> what if each receiver is able to handle the ultrasound scattering better

Yes, that's the most charitable 'Steel-man' possibility I've still got open. Still a lot of unknowns but I suspect they're just unknown to me and probably already known to those in the field. It's not like this off-axis receivers concept is remotely new in computational imaging. So I went looking for priors and proxies that use the same idea - and found a bunch. There are dual-wand, dual-leaf and quad-leaf 'flex-jaw' arrays that basically just add extra receivers on tilting 'wings' to conform to cylindrical and non-uniform shapes. They don't seem to be used much for medical imaging but are common in things like metallurgical inspection, materials analysis, etc.

I'm still unclear why they aren't used much in medical but I suspect it has to do with the fact that medical ultrasound is highly constrained. It can work well in fat and soft-tissues but bone absorbs and reflects ultrasound fiercely and different tissue densities respond differently. This makes off-axis receivers likely to be occluded, reducing how often it contributes to improving imaging.

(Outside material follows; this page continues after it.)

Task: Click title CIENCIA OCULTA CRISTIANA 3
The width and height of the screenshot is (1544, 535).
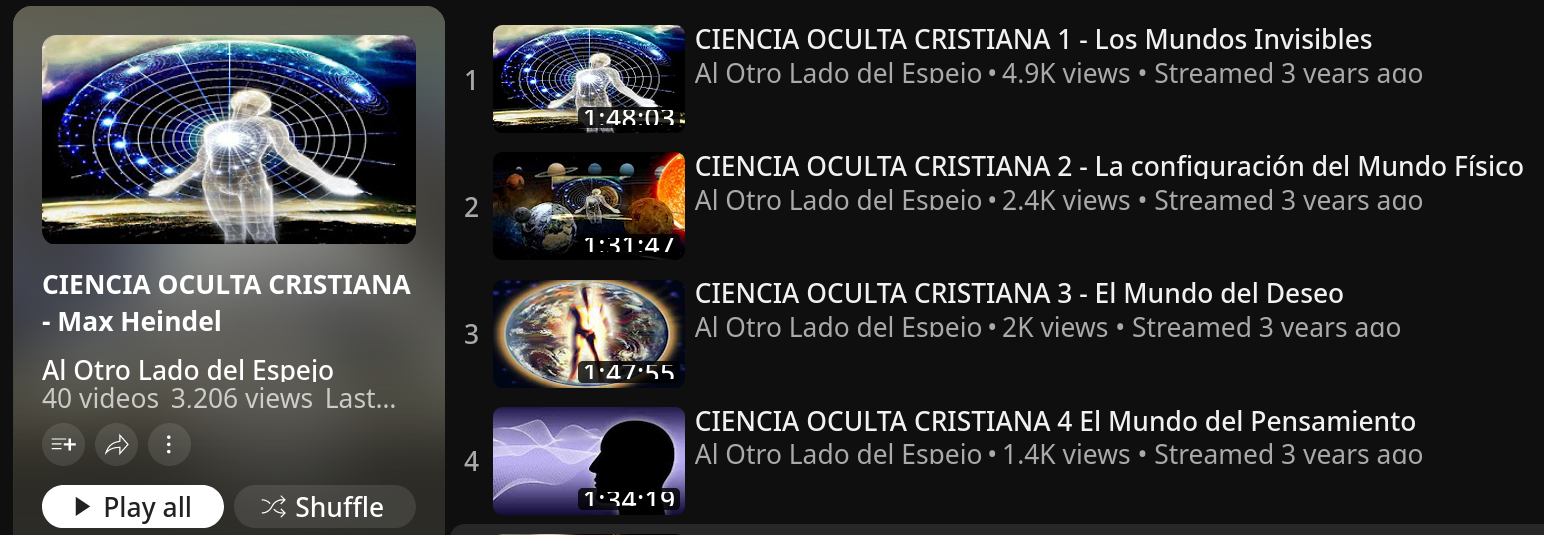Action: pyautogui.click(x=1019, y=294)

My biggest question about the MJ product hypothesis isn't whether it can work, it's whether it will work meaningfully better than easier, cheaper surface-contact methods using the same transducer chips. If it's true that additional off-axis receivers do provide increased value for medical imaging, then it should be even better to do that with a flexible semi-arc of chips that can directly touch the skin. I just don't see how any off-axis benefit can overcome the drastic signal degradation introduced by moving the chips 200-400 times farther way and trying to correct for the turbulent hurricane of that huge liquid volume.